▶ **WORK TASK**
Look through the records below for the line with "For every named target in this 1366×2092" and the line with "Next (1193, 136)", then return those lines and all lines between, exactly.
BEGIN ENTRIES SUPPLIED
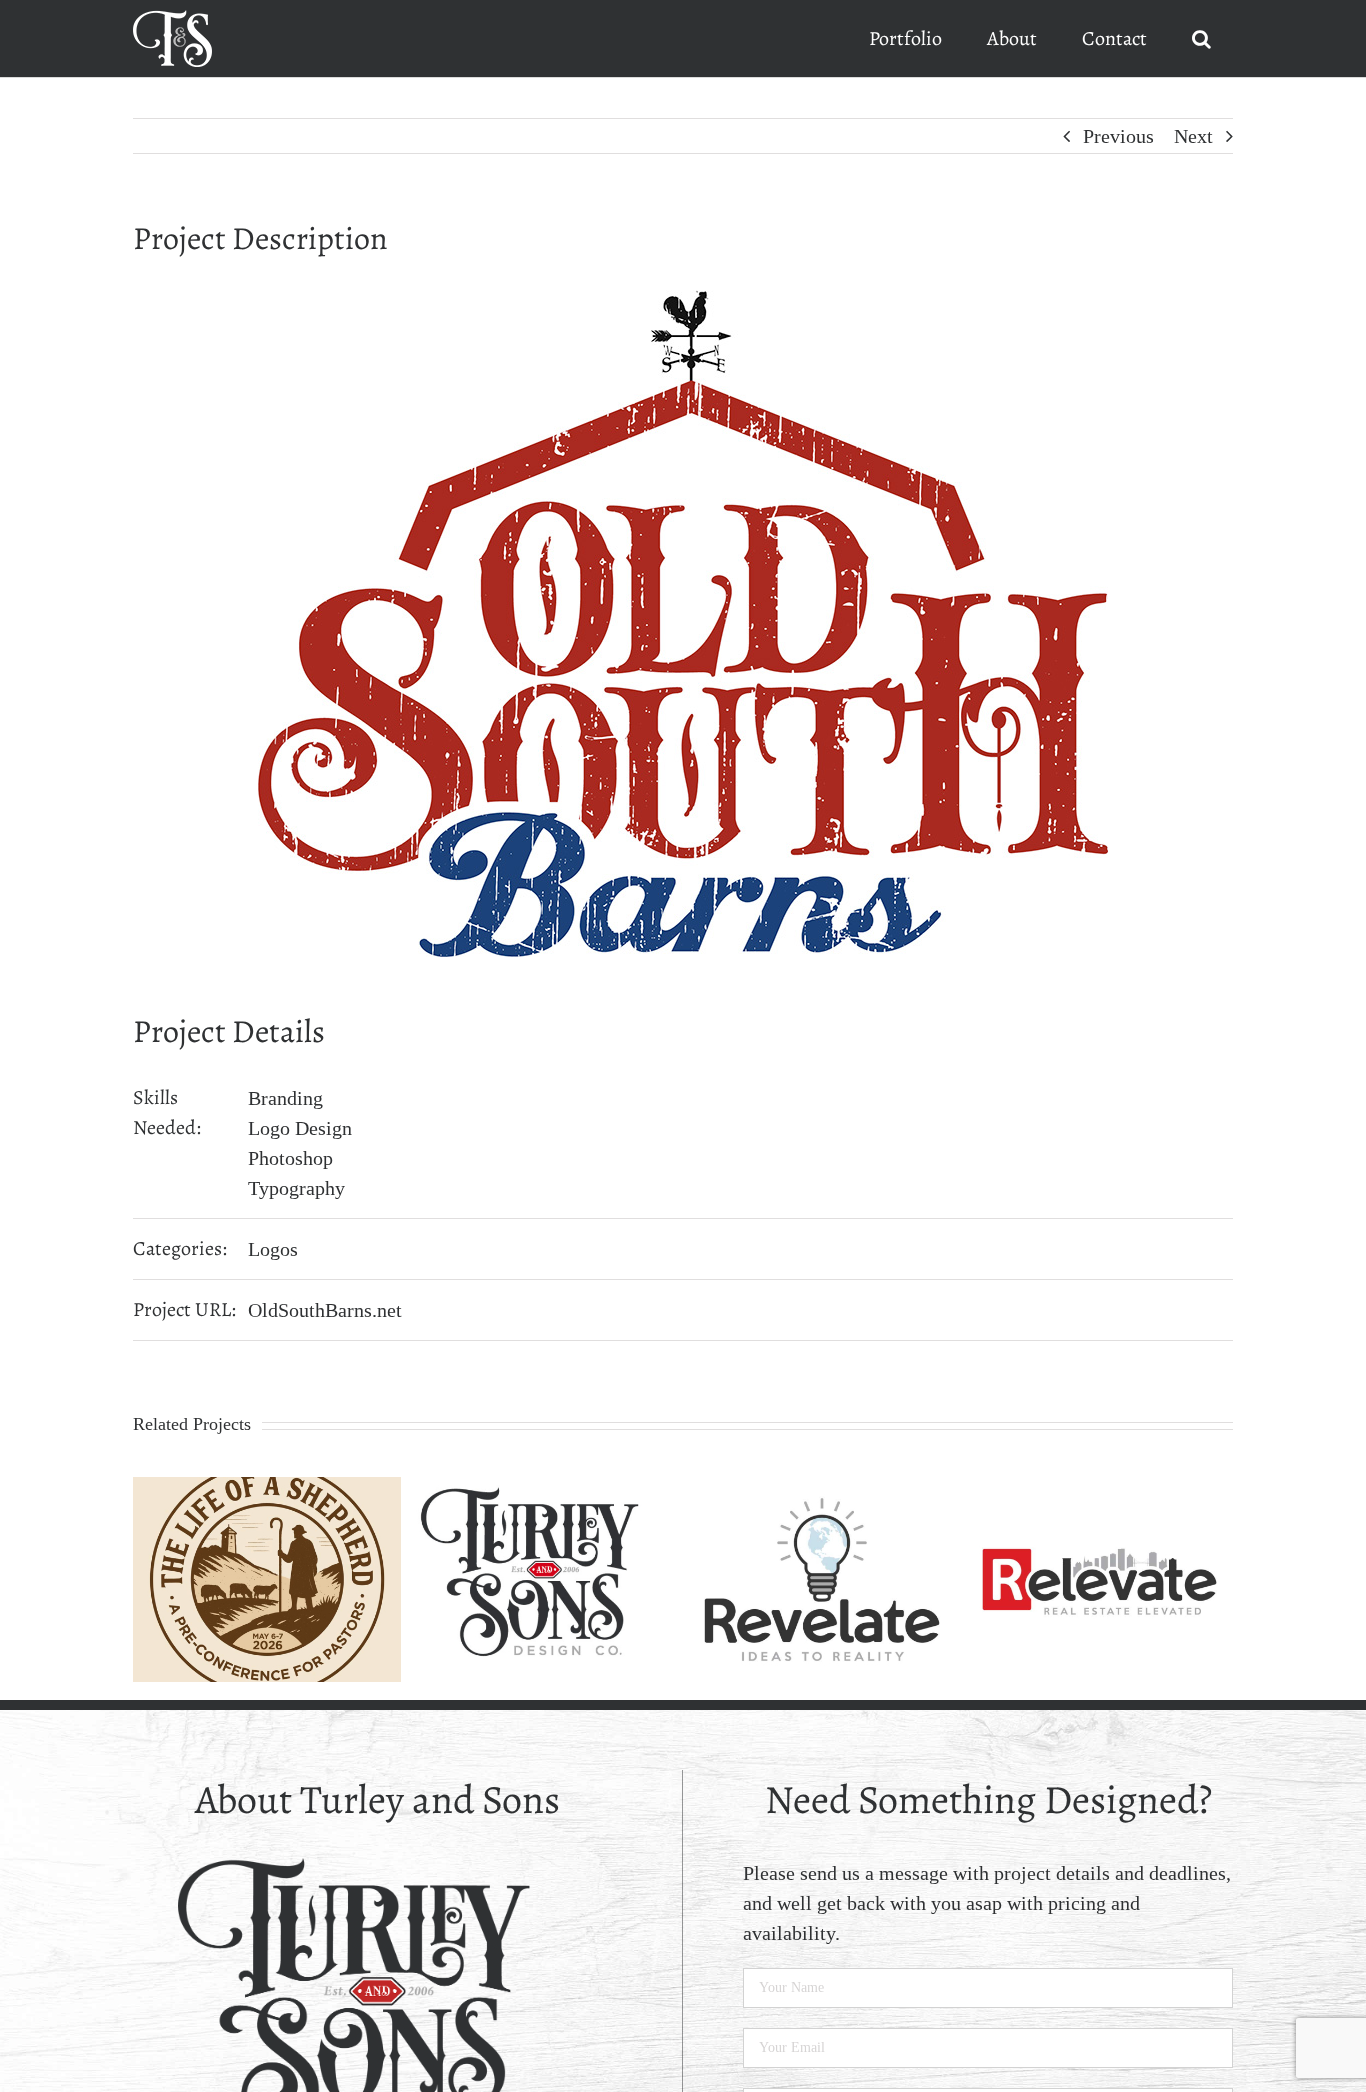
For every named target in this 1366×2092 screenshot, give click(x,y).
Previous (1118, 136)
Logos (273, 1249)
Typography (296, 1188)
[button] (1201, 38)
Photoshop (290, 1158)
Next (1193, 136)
END ENTRIES SUPPLIED
BEGIN ENTRIES SUPPLIED
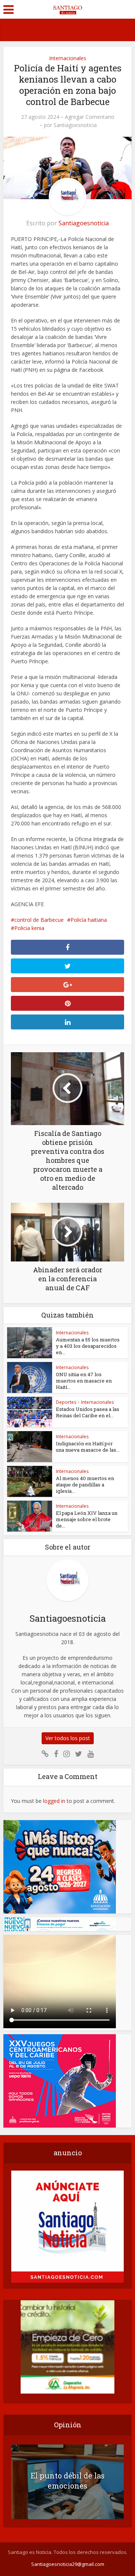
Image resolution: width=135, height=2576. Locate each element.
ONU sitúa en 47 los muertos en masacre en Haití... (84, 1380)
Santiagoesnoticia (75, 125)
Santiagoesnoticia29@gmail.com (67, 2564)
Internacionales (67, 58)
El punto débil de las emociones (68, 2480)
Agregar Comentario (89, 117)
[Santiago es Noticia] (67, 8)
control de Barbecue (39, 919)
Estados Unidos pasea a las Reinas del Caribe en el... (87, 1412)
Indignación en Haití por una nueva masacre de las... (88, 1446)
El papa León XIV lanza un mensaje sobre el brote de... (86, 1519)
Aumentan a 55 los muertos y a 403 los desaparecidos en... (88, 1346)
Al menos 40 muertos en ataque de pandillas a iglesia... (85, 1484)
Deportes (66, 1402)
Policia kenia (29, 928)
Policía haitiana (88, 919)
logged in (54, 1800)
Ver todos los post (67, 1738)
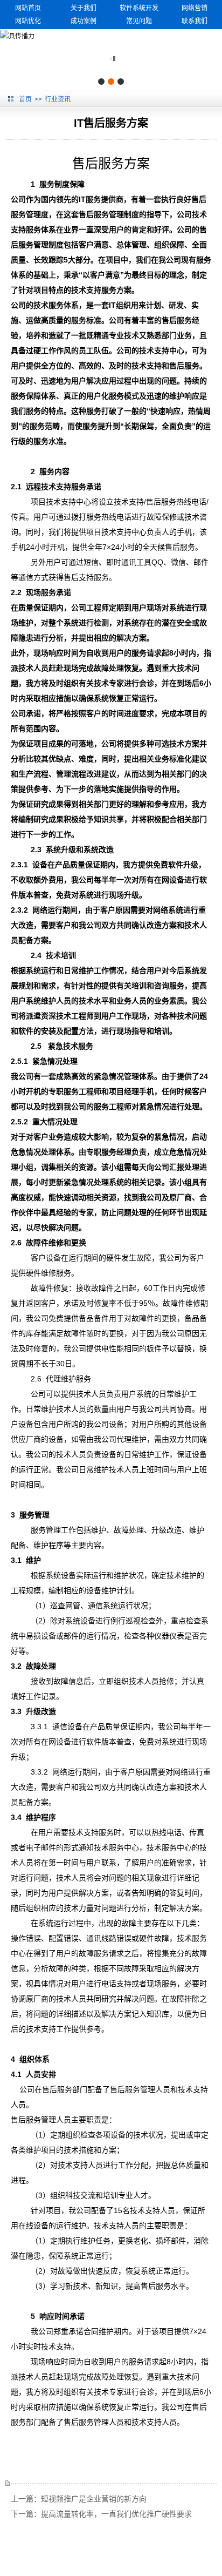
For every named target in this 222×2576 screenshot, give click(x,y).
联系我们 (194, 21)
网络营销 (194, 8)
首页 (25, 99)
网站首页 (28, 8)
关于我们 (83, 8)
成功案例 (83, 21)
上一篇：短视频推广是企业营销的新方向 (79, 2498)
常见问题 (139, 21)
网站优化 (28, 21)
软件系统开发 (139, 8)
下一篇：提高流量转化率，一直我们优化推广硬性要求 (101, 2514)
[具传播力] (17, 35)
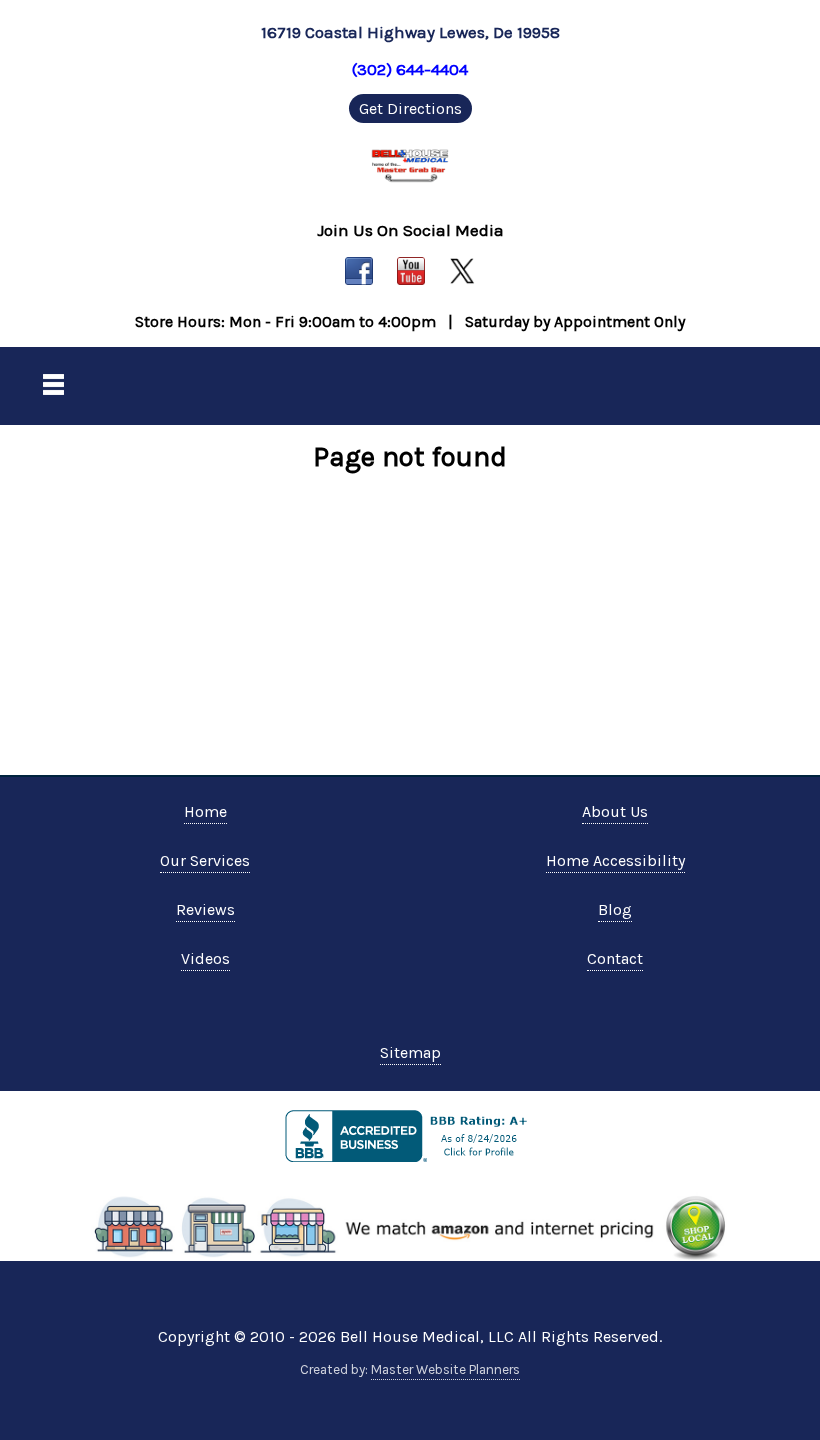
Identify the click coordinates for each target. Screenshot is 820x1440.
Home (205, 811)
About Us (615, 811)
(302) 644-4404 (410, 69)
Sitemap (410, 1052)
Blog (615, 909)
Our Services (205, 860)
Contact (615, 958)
END ENTRIES SUPPLIED
▶ **WRITTEN RESPONSE**
For every named target in this 1366×2092 screenshot, give click(x,y).
Previous (1118, 136)
Logos (273, 1249)
Typography (296, 1188)
[button] (1201, 38)
Photoshop (290, 1158)
Next (1193, 136)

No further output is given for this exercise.